The Liaodong Peninsula was so vast and vital to all parties concerned that Russia, France and Germany forced Japan to return it to the Qing emperor. When Japan asked Beijing for Formosa as compensation, the Western powers, again, pressured Japan to accept that the Taiwan Strait would remain international waters. Japan agreed to the condition and Beijing ceded Formosa to Japan.
As a result, the Taiwan Strait has been considered and utilized as high seas since 1895, granting all states and ships the right of innocent passage. China cannot just ignore such historical facts.
On the question of whom a strait that separates two countries belongs to, if it is less than 11.1km wide, a median line is to be drawn and the countries can regard their half as their internal waters.
Expert opinion is divided on what happens when the strait is wider than 11.1km. Some believe that the countries on either side, again, should draw a median line and each can regard the waters on its side as its territorial waters.
However, the majority of experts agree that the seas beyond the 5.56km zone of either country is to be considered international waters.
This means that the seas beyond Taiwan’s and China’s 5.56km zones in the 160km-wide Taiwan Strait have traditionally been considered international waters, through which the ships of any country have the right of innocent passage.
The CCP continuously flouts the law and takes for itself whatever it wants. It has always declared that Taiwan is part of its territory, so why not claim that the Taiwan Strait belongs to it, too?
Except it cannot do that.
There is one simple, reasonable solution to this problem. The US should recognize Taiwan as an independent, sovereign nation, and other countries would naturally follow suit, with no need to fear China. What have major countries and blocs such as the US, the EU Japan and Australia to fear?

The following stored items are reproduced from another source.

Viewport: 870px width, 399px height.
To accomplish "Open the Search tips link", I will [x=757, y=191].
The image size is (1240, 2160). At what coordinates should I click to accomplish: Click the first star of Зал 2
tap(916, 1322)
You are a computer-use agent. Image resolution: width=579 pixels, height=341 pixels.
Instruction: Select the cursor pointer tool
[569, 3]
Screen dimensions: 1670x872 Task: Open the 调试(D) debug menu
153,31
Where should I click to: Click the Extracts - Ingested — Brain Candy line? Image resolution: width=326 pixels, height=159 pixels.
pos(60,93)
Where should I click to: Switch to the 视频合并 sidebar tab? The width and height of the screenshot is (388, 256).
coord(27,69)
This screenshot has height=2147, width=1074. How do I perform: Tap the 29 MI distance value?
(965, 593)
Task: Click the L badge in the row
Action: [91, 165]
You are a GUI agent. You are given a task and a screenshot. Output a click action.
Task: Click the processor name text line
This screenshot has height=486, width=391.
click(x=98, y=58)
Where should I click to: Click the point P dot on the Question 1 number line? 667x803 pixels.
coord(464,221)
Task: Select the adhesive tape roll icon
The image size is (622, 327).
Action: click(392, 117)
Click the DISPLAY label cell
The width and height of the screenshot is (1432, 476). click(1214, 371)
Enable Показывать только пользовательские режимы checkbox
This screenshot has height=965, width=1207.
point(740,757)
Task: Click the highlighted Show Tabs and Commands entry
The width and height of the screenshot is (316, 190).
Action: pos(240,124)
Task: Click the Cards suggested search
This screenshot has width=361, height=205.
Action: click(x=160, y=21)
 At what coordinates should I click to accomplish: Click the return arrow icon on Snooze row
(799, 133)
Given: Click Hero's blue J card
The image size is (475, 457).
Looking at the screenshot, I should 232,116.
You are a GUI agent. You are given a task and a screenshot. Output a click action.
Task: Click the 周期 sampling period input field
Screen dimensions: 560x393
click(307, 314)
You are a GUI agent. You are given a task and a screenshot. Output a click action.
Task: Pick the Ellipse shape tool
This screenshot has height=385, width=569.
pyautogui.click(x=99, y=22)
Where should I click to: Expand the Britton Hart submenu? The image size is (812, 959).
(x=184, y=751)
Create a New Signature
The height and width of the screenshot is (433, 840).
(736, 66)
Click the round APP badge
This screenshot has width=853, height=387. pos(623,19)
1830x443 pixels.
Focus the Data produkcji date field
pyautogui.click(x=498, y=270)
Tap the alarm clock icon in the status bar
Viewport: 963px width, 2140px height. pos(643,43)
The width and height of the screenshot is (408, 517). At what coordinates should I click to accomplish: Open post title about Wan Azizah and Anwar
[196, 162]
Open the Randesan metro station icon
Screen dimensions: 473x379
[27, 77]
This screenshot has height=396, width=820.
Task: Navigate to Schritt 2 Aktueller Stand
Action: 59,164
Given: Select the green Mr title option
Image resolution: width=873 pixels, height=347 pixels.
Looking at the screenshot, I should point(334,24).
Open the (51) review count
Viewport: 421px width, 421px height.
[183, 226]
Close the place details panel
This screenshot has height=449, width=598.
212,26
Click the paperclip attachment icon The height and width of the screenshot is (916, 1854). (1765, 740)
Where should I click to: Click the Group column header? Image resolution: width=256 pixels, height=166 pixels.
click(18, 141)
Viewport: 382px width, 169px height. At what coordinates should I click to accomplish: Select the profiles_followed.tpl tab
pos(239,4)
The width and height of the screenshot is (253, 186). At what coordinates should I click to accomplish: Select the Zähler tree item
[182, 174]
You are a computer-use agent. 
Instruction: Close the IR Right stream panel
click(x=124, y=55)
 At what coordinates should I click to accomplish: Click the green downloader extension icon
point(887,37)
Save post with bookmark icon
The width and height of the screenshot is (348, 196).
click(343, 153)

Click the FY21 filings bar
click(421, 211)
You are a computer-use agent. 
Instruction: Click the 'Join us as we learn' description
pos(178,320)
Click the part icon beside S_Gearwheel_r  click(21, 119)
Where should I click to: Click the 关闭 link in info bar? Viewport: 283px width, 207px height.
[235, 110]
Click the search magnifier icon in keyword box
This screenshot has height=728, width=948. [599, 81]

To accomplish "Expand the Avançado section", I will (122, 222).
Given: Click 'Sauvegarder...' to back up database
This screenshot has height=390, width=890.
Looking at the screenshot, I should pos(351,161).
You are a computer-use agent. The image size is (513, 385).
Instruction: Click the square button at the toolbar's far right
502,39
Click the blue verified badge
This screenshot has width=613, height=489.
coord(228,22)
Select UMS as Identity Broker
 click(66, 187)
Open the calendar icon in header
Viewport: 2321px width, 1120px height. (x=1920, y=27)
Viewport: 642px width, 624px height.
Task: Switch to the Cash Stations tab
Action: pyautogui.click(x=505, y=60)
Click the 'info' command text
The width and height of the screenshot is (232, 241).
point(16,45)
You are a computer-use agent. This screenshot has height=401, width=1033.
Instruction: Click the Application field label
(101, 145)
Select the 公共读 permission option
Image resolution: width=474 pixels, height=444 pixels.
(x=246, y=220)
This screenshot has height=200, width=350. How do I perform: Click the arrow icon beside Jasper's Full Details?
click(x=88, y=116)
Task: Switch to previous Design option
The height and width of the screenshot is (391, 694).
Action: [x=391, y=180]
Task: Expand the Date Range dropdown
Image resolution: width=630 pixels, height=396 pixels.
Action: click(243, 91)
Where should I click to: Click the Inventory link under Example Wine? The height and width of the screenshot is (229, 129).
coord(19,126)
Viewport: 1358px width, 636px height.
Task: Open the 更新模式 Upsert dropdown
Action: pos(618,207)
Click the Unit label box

If they did this, the Taiwan Strait would officially be considered a waterway separating two countries. With the exception of the 5.56km zones on either side, the Strait would be international waters, and China would have no basis on which it could claim that it is not, regardless of the threat of its nuclear armory.
The ships of countries throughout the world, whether commercial or military vessels, in wartime or peacetime, would have the right of innocent passage, and the legal dispute would be solved.
Now we just need to see whether the US has the courage to recognize Taiwan.
Hsieh Shu-yuan is an independent researcher and a professor of public international law living in Hawaii.